What are examples of healthcare insurance and billing fraud?
Examples of health insurance and medical billing fraud are:
- Billing for services not actually performed
- “Upcoding,” or billing for a more expensive service than the one actually performed
- “Unbundling,” or billing each stage of a procedure as if it were a separate procedure
- Falsifying a patient’s diagnosis to justify procedures that aren’t medically necessary
- Accepting kickbacks for patient referrals
- Waiving patient co-pays or deductibles and over-billing the insurance carrier
What are the primary federal health care fraud laws?
The primary federal health care fraud laws are:
- The False Claims Act, 31 U.S.C. §§ 3729–3733
- The Anti-Kickback Statute, 42 U.S.C. § 1320a–7b(b)

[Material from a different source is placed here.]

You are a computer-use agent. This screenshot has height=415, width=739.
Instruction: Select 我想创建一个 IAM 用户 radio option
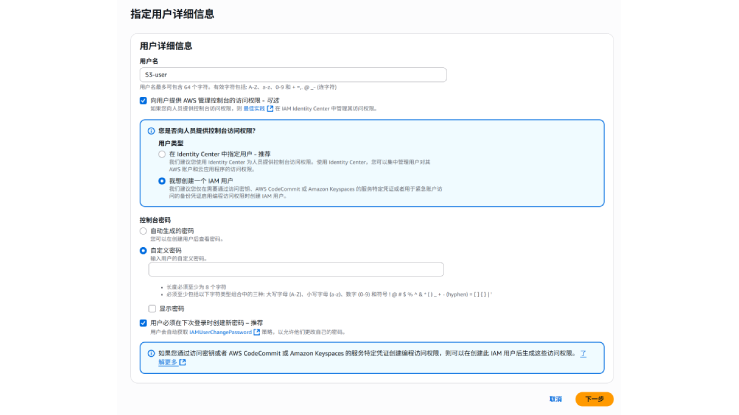(162, 181)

- The Physician Self-Referral Law, 42 U.S.C. § 1395nn
- The Exclusion Authorities, 42 U.S.C. §§ 1320a–7, 1320c–5
- The Civil Monetary Penalties Law, 42 U.S.C. § 1320a–7a
- Criminal Health Care Fraud Statute, 18 U.S.C. §§ 1347, 1349
What is the False Claims Act?
The False Claims Act is a federal law that imposes civil penalties on persons that “knowingly” submit false or fraudulent claims for reimbursement to the federal government. Specific intent to defraud is not necessary to trigger a violation; rather, the “knowing” requirement can be met by (1) actual knowledge, (2) deliberate ignorance of the truth or falsity of information in the claim, or (3) reckless disregard for the truth or falsity of information in the claim. While this is the most common violation, the government can also pursue actions for reverse false claims, implied false certification, and conspiracy to violate the FCA. The FCA applies to all government contracts or submissions to the government for reimbursement except for tax claims.

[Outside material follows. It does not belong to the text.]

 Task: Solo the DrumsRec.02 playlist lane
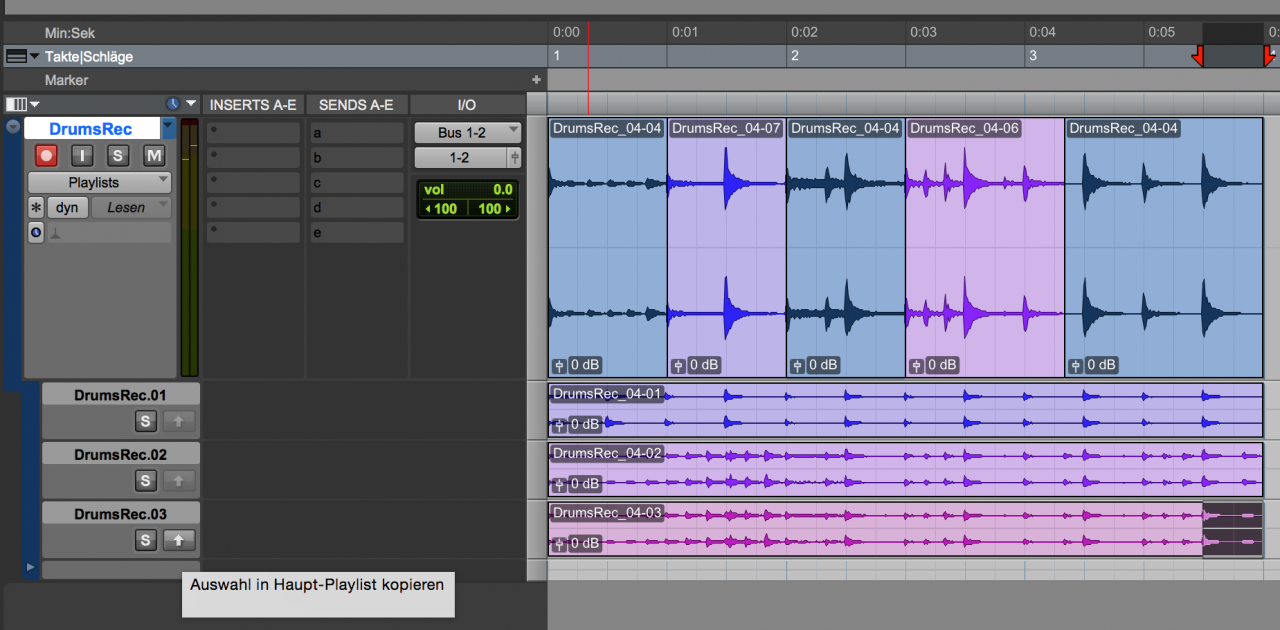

Who can bring a False Claims Act action?
Two parties have the power to bring an action for violation of the Act: (1) the United States, and (2) qui tam relators. Qui tam relators are private parties that have direct knowledge of the fraud—that is, they did not acquire knowledge of the infringing activity through public disclosure, such as news reports. If the United States Department of Justice decides to pursue the cause of action after the qui tam relator files suit in federal court, then the qui tam relator may receive a share of the government’s monetary recovery against the violator.
What is the Stark Law?
The Stark law and its implementing regulations prohibit physician self-referrals for certain health services that may be paid for by Medicare or Medicaid. Under the Stark law, if (1) a physician (or an immediate family member of a physician) has a “financial relationship” with an entity, the physician may not make a referral to the entity for the furnishing of these health services for which payment may be made under Medicare or Medicaid, and (2) the entity may not bill the federal health care program or any individual or entity for services furnished pursuant to a prohibited referral. ACA, among other things, limits certain exceptions to the Stark law.
What are examples of healthcare coding violations?
Examples of healthcare coding violations (i.e., false coding) include intentional “upcoding” to utilize billing codes that reflect more severe illness or expensive treatment as well as the following examples:
- billing for services that not provided;
- billing for services that were not medically necessary;
- billing separately for services already included in a global fee
What does the Anti-Kickback Statute prohibit?
Under the federal anti-kickback statute, it is a felony for a person to knowingly and willfully offer, pay, solicit, or receive anything of value (i.e., “remuneration”) in return for a referral or to induce generation of business reimbursable under a federal health care program. The statute prohibits both the offer or payment of remuneration for patient referrals, as well as the offer or payment of anything of value in return for purchasing, leasing, ordering, or arranging for, or recommending the purchase, lease, or ordering of any item or service that is reimbursable by a federal health care program.